# Relief valves



## nhmaster3015 (Aug 5, 2008)

A few years back I made a company policy that if we are in the basement and there is a water heater, we test the relief valve free of charge. If it fails or continues to leak we change it at cost. If the customer complains we give it to them for nothing rather than lose a god customer. Do any of you guys do the same thing?


----------



## revenge (Jun 30, 2011)

No cause you know how it goes it wasn't t leaking before you touched it


----------



## UN1TED-WE-PLUMB (Oct 3, 2012)

The *only* time I touch is relief valve is if I plan on replacing it.
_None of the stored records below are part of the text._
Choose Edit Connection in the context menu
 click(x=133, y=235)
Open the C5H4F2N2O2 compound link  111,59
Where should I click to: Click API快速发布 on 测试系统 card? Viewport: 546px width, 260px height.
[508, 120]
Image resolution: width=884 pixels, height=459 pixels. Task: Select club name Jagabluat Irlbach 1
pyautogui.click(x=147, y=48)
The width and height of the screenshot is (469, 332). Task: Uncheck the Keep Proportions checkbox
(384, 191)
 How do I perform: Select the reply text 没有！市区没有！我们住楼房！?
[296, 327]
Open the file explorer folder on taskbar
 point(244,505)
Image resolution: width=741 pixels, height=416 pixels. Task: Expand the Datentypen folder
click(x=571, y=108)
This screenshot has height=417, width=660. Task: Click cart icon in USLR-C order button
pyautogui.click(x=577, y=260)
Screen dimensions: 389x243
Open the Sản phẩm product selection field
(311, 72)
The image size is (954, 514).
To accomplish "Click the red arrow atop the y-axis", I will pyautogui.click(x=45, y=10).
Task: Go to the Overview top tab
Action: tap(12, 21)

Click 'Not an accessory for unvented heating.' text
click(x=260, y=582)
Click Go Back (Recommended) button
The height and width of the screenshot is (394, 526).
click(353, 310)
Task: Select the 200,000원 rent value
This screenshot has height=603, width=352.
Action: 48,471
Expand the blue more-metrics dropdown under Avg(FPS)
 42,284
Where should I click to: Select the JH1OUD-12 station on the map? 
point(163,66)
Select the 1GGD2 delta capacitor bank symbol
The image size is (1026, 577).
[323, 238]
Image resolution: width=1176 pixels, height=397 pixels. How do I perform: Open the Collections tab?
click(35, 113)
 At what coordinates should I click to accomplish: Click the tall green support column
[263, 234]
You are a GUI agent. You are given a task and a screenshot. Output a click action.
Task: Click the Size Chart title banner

If you touch it, it will leak.


----------



## U666A (Dec 11, 2010)

revenge said:


> No cause you know how it goes it wasn't t leaking before you touched it


"sincha factor" 

-Credit to HP/OP (I think)


----------



## rjbphd (Feb 5, 2010)

What about the relief valve on the boilers??? Ya gonna test them on improper installed system and risk a airlocked system on your dime??


----------



## Tommy plumber (Feb 19, 2010)

The T&P is supposed to be checked by a licensed plumber annually. You're doing your customers a favor by checking it.


----------



## easttexasplumb (Oct 13, 2010)

What does the manufactor say about testing thier product?


----------



## UN1TED-WE-PLUMB (Oct 3, 2012)

Tommy plumber said:


> The T&P is supposed to be checked by a licensed plumber annually. You're doing your customers a favor by checking it.


You are correct. 
However they will leak every time if they are tested. So instead of testing just get in to replacing.


----------



## justme (Jul 4, 2012)

UN1TED-WE-PLUMB said:


> You are correct.
> However they will leak every time if they are tested. So instead of testing just get in to replacing.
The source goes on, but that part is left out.